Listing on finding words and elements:
>> start

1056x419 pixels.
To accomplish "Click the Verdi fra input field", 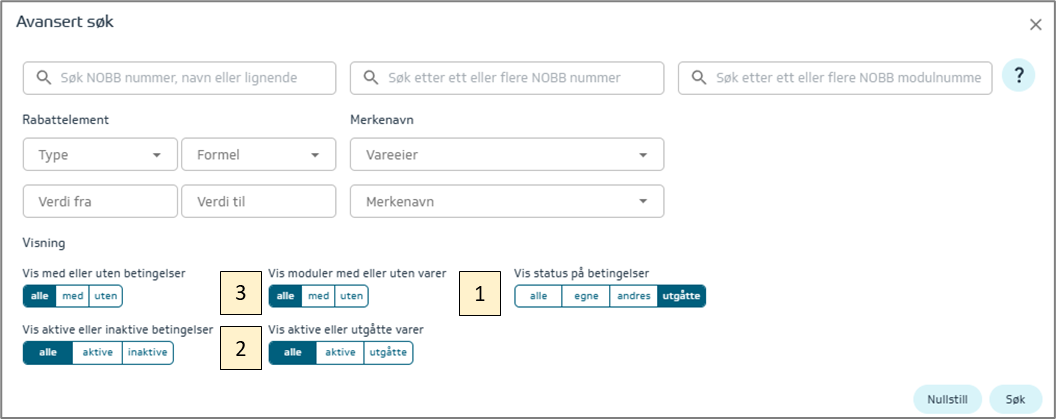I will coord(100,201).
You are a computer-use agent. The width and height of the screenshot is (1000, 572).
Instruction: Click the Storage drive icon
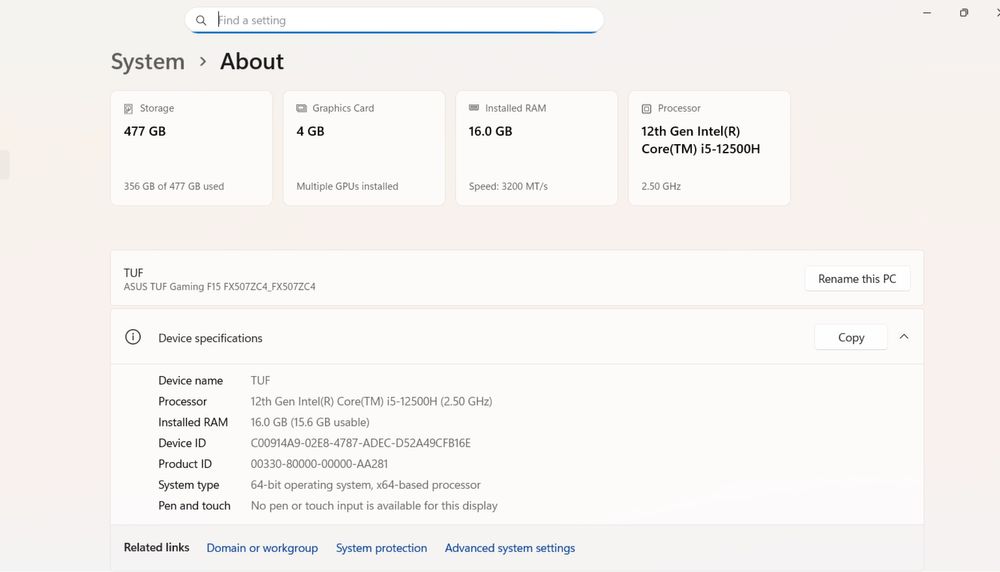128,108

>> end

# [Work instructions]
Present the lines from the one containing "You are a computer-use" through the end of the listing as a numbered list, skipping blank lines and leaving the pictures out.

# [Exercise answer]
1. You are a computer-use agent. The width and height of the screenshot is (1000, 572).
2. Instruction: Click the Storage drive icon
3. 128,108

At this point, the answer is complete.